Defending Against DDoS Attacks Using Arbor Networks APS

This two-day course focuses on using Arbor Networks APS for protection from availability threats such as volumetric, state-exhaustion, and application-layer Distributed Denial of Service (DDoS) attacks.

The goal of the course is to build the attendee’s confidence by providing hands-on experience in using the Arbor Networks APS to identify and mitigate malicious DDoS traffic. Attendees will learn about the different types of DDoS attacks and how to use the Arbor Networks APS to monitor and analyze the traffic.

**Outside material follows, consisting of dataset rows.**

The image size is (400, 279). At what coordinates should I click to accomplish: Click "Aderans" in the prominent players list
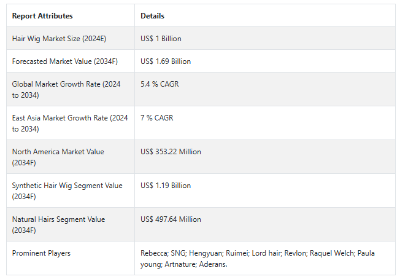[x=213, y=263]
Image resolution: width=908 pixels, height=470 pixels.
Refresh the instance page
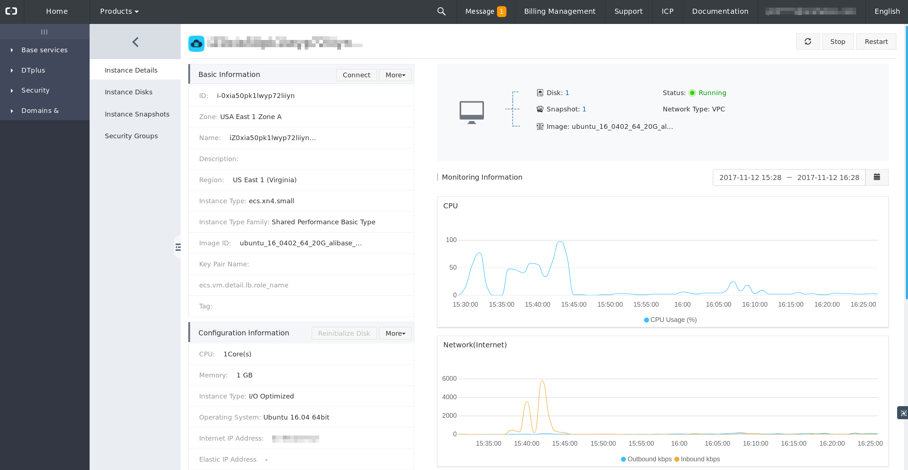[808, 41]
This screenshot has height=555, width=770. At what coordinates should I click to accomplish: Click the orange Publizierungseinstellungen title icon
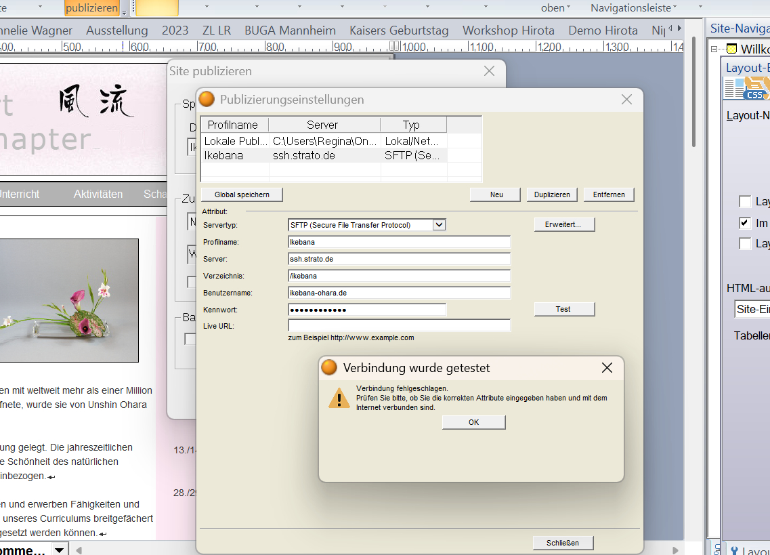[207, 100]
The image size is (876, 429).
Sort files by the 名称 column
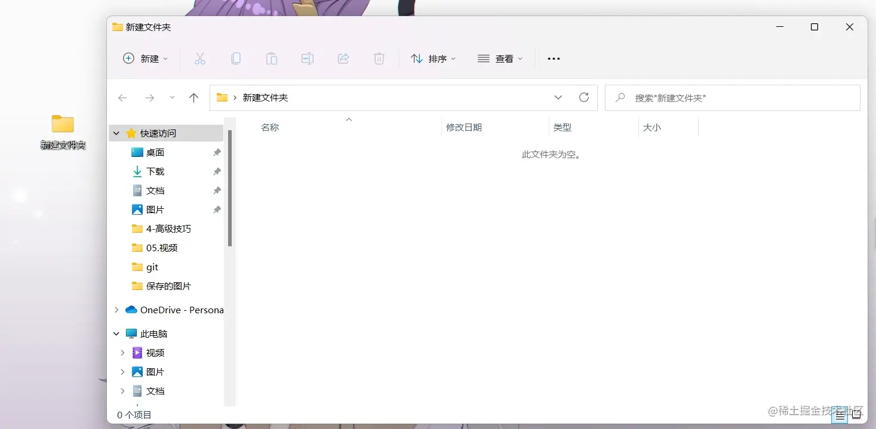click(x=269, y=126)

Then, during lab exercises, students will experience different inbound and outbound DDoS attack types, and then use the Arbor Networks APS to mitigate malicious traffic that is targeting the server they are assigned to protect.

Target Audience

Security administrators, network operations personnel, and staff responsible for monitoring network traffic, mitigating against DDoS attacks and ensuring peak performance of the Arbor Networks APS deployment.

Duration

16 Course Hours (1.6 CEUs)

Upon completion, participants should be able to

  • Identify the characteristics of the different types of DDoS attacks.
  • Use protection groups to focus attack visibility.
  • Tune and optimize protection group and server type settings.
  • Mitigate a DDoS attack on a server and adjust protection levels to thwart the attack.
  • Apply Layer 3/4 protections to mitigate threat traffic during an attack.
  • Apply Application Layer protections to mitigate threat traffic during an attack.
  • Identify which traffic is passed and which traffic is blocked during a mitigation.
  • Determine which protection categories are responsible for the mitigation.
  • Manage blacklist and white list entries.

Course Topics

  • Optimize and tune Protection Group settings
  • Standard and Custom Server types
  • Email, SNMP, and Syslog Notifications
  • Traffic Thresholds
  • Blacklists and Whitelists
  • Blocked Host Log
  • Explore Packets
  • DDoS Attack Mitigation

Course Outline

  1. Protection Groups and Tuning
    • Establish UI familiarity and workflow
    • Verify current APS operational status
    • Establish perspective by identifying current traffic characteristics
    • Lab: Protection Group Setup and Tuning
      • View and verify system status
      • Create Protection Group for each server type protected
      • Identify and adjust default protection settings
      • Perform a Profile Capture
      • Set alerting thresholds
  2. Block Unwanted Traffic/Noise
    • Use blacklists and whitelists
    • Lab: using blacklist to block traffic
  3. Defend against volumetric attacks
    • Attack identification
    • Analyze attack characteristics
    • Determine mitigation strategy
    • Monitor mitigation status and effectiveness
    • Lab: Mitigate volumetric-based attacks
  4. Defend an outbound attack
    • Identify and mitigate an outbound attack
    • Lab: Block an outbound attack
  5. State-exhausting attacks
    • Attack identification
    • Analyze attack characteristics
    • Determine mitigation strategy
    • Monitor mitigation status and effectiveness
    • Lab: Mitigate state-exhaustion attacks
  6. Application-layer attacks
    • Attack identification
    • Analyze attack characteristics
    • Determine mitigation strategy
    • Monitor mitigation status and effectiveness
    • Lab: Mitigate application-layer attacks
  7. SSL attacks
    • Exercise: Identify and mitigate an attack on the SSL handshake setup.
  8. Open, unknown attack types, multiple attack vectors
    • Exercise: further develop the attendee’s confidence by launching new attacks which the attendee identifies and successfully mitigates. The attendee will continue to monitor effectiveness of that mitigation and watch for changes in the attack vector to adapt to those changes.